→ **STUDY MATERIAL**
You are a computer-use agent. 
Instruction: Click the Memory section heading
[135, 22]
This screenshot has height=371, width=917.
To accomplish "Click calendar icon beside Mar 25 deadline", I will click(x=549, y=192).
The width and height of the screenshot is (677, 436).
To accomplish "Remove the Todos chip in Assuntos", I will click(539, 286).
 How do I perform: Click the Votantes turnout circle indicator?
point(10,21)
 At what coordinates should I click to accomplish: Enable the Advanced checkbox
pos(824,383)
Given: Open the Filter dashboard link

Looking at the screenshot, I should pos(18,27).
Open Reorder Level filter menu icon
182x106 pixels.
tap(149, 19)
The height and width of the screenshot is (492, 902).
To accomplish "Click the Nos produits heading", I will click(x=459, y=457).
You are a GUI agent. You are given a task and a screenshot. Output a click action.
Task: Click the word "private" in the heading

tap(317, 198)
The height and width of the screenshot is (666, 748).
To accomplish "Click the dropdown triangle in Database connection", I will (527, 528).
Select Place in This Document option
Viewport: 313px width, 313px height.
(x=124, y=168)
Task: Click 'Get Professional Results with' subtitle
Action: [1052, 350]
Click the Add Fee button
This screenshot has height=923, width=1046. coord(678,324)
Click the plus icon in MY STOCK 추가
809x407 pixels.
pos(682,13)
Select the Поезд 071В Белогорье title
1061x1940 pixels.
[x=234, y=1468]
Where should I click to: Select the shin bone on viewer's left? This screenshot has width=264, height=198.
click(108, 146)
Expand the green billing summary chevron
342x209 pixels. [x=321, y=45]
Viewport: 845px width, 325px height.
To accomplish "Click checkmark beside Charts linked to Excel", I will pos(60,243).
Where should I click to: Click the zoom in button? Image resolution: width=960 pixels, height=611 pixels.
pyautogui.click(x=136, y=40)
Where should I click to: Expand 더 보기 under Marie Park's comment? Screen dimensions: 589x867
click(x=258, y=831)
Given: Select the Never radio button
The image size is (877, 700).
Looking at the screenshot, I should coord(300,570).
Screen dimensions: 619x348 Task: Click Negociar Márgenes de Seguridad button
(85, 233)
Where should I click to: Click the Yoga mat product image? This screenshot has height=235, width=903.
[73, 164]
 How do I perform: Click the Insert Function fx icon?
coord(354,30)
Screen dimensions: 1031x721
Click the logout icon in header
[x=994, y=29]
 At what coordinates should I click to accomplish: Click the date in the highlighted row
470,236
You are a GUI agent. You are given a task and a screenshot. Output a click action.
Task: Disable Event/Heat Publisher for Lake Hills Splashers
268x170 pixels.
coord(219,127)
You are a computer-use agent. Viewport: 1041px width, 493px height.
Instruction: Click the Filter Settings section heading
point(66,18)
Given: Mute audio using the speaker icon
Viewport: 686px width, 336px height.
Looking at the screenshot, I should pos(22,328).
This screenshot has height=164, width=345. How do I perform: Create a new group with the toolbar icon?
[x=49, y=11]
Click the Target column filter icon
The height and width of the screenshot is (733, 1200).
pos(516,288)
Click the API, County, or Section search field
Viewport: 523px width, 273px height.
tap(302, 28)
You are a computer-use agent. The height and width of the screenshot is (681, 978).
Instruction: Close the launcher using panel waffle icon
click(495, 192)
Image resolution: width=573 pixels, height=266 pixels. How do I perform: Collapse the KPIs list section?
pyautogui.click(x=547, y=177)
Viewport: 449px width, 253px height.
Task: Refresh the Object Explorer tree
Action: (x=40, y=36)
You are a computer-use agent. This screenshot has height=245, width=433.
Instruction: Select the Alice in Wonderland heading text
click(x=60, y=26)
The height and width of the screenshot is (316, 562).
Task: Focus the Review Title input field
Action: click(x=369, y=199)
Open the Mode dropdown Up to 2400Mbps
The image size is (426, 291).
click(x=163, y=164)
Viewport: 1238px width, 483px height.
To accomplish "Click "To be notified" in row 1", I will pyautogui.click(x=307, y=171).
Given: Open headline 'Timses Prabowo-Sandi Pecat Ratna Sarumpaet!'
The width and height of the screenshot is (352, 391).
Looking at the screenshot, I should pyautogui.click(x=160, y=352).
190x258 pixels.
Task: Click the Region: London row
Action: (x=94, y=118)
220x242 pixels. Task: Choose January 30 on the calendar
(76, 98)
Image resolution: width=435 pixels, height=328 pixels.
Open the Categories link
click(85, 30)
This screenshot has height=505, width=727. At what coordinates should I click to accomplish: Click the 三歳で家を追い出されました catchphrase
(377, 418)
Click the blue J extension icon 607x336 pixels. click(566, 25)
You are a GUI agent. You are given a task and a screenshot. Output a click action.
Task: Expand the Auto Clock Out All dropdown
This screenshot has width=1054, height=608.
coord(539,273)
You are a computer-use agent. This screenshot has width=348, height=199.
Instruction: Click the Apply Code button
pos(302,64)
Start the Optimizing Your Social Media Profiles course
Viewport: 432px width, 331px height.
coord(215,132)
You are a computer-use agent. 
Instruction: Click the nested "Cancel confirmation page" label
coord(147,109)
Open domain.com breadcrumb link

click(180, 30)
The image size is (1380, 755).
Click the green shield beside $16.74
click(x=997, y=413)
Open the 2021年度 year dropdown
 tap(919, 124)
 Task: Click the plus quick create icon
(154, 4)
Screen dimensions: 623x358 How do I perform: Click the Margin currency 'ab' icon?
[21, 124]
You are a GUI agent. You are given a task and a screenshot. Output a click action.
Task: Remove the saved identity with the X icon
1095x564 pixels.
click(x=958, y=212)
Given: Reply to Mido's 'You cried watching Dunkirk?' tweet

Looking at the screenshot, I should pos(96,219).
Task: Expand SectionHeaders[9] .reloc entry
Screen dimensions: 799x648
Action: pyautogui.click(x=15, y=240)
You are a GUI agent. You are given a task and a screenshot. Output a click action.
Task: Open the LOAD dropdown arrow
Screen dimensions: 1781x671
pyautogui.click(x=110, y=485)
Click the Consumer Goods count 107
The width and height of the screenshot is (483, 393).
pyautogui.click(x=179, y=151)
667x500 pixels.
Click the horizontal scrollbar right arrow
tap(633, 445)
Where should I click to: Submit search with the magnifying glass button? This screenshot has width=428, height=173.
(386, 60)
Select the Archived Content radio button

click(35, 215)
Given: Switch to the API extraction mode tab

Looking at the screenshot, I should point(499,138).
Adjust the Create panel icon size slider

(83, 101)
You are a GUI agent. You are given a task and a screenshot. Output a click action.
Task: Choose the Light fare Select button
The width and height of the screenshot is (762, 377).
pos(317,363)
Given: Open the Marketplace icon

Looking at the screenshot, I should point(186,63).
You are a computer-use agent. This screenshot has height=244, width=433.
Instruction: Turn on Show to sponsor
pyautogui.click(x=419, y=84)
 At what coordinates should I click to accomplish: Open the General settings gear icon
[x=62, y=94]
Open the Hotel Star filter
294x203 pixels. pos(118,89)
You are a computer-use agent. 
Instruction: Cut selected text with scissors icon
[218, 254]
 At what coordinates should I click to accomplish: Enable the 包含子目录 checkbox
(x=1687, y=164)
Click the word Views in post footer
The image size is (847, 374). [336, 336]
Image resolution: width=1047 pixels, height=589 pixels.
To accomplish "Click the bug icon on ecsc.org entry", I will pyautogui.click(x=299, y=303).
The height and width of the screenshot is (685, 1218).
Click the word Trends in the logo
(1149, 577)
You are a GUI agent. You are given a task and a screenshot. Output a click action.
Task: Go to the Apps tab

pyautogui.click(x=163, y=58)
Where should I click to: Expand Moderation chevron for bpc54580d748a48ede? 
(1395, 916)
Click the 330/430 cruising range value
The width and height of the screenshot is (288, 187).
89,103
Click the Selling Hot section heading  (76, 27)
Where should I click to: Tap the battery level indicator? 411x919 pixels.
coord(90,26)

→ **YOUR INSTRUCTIONS**
The entire listing must be repeated without a single change.

→ **OUTPUT FOR THIS TASK**
You are a computer-use agent. 
Instruction: Click the Memory section heading
[135, 22]
This screenshot has height=371, width=917.
To accomplish "Click calendar icon beside Mar 25 deadline", I will click(x=549, y=192).
The width and height of the screenshot is (677, 436).
To accomplish "Remove the Todos chip in Assuntos", I will click(539, 286).
 How do I perform: Click the Votantes turnout circle indicator?
point(10,21)
 At what coordinates should I click to accomplish: Enable the Advanced checkbox
pos(824,383)
Given: Open the Filter dashboard link

Looking at the screenshot, I should pos(18,27).
Open Reorder Level filter menu icon
182x106 pixels.
tap(149, 19)
The height and width of the screenshot is (492, 902).
To accomplish "Click the Nos produits heading", I will click(x=459, y=457).
You are a GUI agent. You are given a task and a screenshot. Output a click action.
Task: Click the word "private" in the heading

tap(317, 198)
The height and width of the screenshot is (666, 748).
To accomplish "Click the dropdown triangle in Database connection", I will (527, 528).
Select Place in This Document option
Viewport: 313px width, 313px height.
(x=124, y=168)
Task: Click 'Get Professional Results with' subtitle
Action: [1052, 350]
Click the Add Fee button
This screenshot has height=923, width=1046. coord(678,324)
Click the plus icon in MY STOCK 추가
809x407 pixels.
pos(682,13)
Select the Поезд 071В Белогорье title
1061x1940 pixels.
[x=234, y=1468]
Where should I click to: Select the shin bone on viewer's left? This screenshot has width=264, height=198.
click(108, 146)
Expand the green billing summary chevron
342x209 pixels. [x=321, y=45]
Viewport: 845px width, 325px height.
To accomplish "Click checkmark beside Charts linked to Excel", I will pos(60,243).
Where should I click to: Click the zoom in button? Image resolution: width=960 pixels, height=611 pixels.
pyautogui.click(x=136, y=40)
Where should I click to: Expand 더 보기 under Marie Park's comment? Screen dimensions: 589x867
click(x=258, y=831)
Given: Select the Never radio button
The image size is (877, 700).
Looking at the screenshot, I should coord(300,570).
Screen dimensions: 619x348 Task: Click Negociar Márgenes de Seguridad button
(85, 233)
Where should I click to: Click the Yoga mat product image? This screenshot has height=235, width=903.
[73, 164]
 How do I perform: Click the Insert Function fx icon?
coord(354,30)
Screen dimensions: 1031x721
Click the logout icon in header
[x=994, y=29]
 At what coordinates should I click to accomplish: Click the date in the highlighted row
470,236
You are a GUI agent. You are given a task and a screenshot. Output a click action.
Task: Disable Event/Heat Publisher for Lake Hills Splashers
268x170 pixels.
coord(219,127)
You are a computer-use agent. Viewport: 1041px width, 493px height.
Instruction: Click the Filter Settings section heading
point(66,18)
Given: Mute audio using the speaker icon
Viewport: 686px width, 336px height.
Looking at the screenshot, I should pos(22,328).
This screenshot has height=164, width=345. How do I perform: Create a new group with the toolbar icon?
[x=49, y=11]
Click the Target column filter icon
The height and width of the screenshot is (733, 1200).
pos(516,288)
Click the API, County, or Section search field
Viewport: 523px width, 273px height.
tap(302, 28)
You are a computer-use agent. The height and width of the screenshot is (681, 978).
Instruction: Close the launcher using panel waffle icon
click(495, 192)
Image resolution: width=573 pixels, height=266 pixels. How do I perform: Collapse the KPIs list section?
pyautogui.click(x=547, y=177)
Viewport: 449px width, 253px height.
Task: Refresh the Object Explorer tree
Action: (x=40, y=36)
You are a computer-use agent. This screenshot has height=245, width=433.
Instruction: Select the Alice in Wonderland heading text
click(x=60, y=26)
The height and width of the screenshot is (316, 562).
Task: Focus the Review Title input field
Action: click(x=369, y=199)
Open the Mode dropdown Up to 2400Mbps
The image size is (426, 291).
click(x=163, y=164)
Viewport: 1238px width, 483px height.
To accomplish "Click "To be notified" in row 1", I will pyautogui.click(x=307, y=171).
Given: Open headline 'Timses Prabowo-Sandi Pecat Ratna Sarumpaet!'
The width and height of the screenshot is (352, 391).
Looking at the screenshot, I should pyautogui.click(x=160, y=352).
190x258 pixels.
Task: Click the Region: London row
Action: (x=94, y=118)
220x242 pixels. Task: Choose January 30 on the calendar
(76, 98)
Image resolution: width=435 pixels, height=328 pixels.
Open the Categories link
click(85, 30)
This screenshot has height=505, width=727. At what coordinates should I click to accomplish: Click the 三歳で家を追い出されました catchphrase
(377, 418)
Click the blue J extension icon 607x336 pixels. click(566, 25)
You are a GUI agent. You are given a task and a screenshot. Output a click action.
Task: Expand the Auto Clock Out All dropdown
This screenshot has width=1054, height=608.
coord(539,273)
You are a computer-use agent. This screenshot has width=348, height=199.
Instruction: Click the Apply Code button
pos(302,64)
Start the Optimizing Your Social Media Profiles course
Viewport: 432px width, 331px height.
coord(215,132)
You are a computer-use agent. 
Instruction: Click the nested "Cancel confirmation page" label
coord(147,109)
Open domain.com breadcrumb link

click(180, 30)
The image size is (1380, 755).
Click the green shield beside $16.74
click(x=997, y=413)
Open the 2021年度 year dropdown
 tap(919, 124)
 Task: Click the plus quick create icon
(154, 4)
Screen dimensions: 623x358 How do I perform: Click the Margin currency 'ab' icon?
[21, 124]
You are a GUI agent. You are given a task and a screenshot. Output a click action.
Task: Remove the saved identity with the X icon
1095x564 pixels.
click(x=958, y=212)
Given: Reply to Mido's 'You cried watching Dunkirk?' tweet

Looking at the screenshot, I should pos(96,219).
Task: Expand SectionHeaders[9] .reloc entry
Screen dimensions: 799x648
Action: pyautogui.click(x=15, y=240)
You are a GUI agent. You are given a task and a screenshot. Output a click action.
Task: Open the LOAD dropdown arrow
Screen dimensions: 1781x671
pyautogui.click(x=110, y=485)
Click the Consumer Goods count 107
The width and height of the screenshot is (483, 393).
pyautogui.click(x=179, y=151)
667x500 pixels.
Click the horizontal scrollbar right arrow
tap(633, 445)
Where should I click to: Submit search with the magnifying glass button? This screenshot has width=428, height=173.
(386, 60)
Select the Archived Content radio button

click(35, 215)
Given: Switch to the API extraction mode tab

Looking at the screenshot, I should point(499,138).
Adjust the Create panel icon size slider

(83, 101)
You are a GUI agent. You are given a task and a screenshot. Output a click action.
Task: Choose the Light fare Select button
The width and height of the screenshot is (762, 377).
pos(317,363)
Given: Open the Marketplace icon

Looking at the screenshot, I should point(186,63).
You are a computer-use agent. This screenshot has height=244, width=433.
Instruction: Turn on Show to sponsor
pyautogui.click(x=419, y=84)
 At what coordinates should I click to accomplish: Open the General settings gear icon
[x=62, y=94]
Open the Hotel Star filter
294x203 pixels. pos(118,89)
You are a computer-use agent. 
Instruction: Cut selected text with scissors icon
[218, 254]
 At what coordinates should I click to accomplish: Enable the 包含子目录 checkbox
(x=1687, y=164)
Click the word Views in post footer
The image size is (847, 374). [336, 336]
Image resolution: width=1047 pixels, height=589 pixels.
To accomplish "Click the bug icon on ecsc.org entry", I will pyautogui.click(x=299, y=303).
The height and width of the screenshot is (685, 1218).
Click the word Trends in the logo
(1149, 577)
You are a GUI agent. You are given a task and a screenshot. Output a click action.
Task: Go to the Apps tab

pyautogui.click(x=163, y=58)
Where should I click to: Expand Moderation chevron for bpc54580d748a48ede? 
(1395, 916)
Click the 330/430 cruising range value
The width and height of the screenshot is (288, 187).
89,103
Click the Selling Hot section heading  (76, 27)
Where should I click to: Tap the battery level indicator? 411x919 pixels.
coord(90,26)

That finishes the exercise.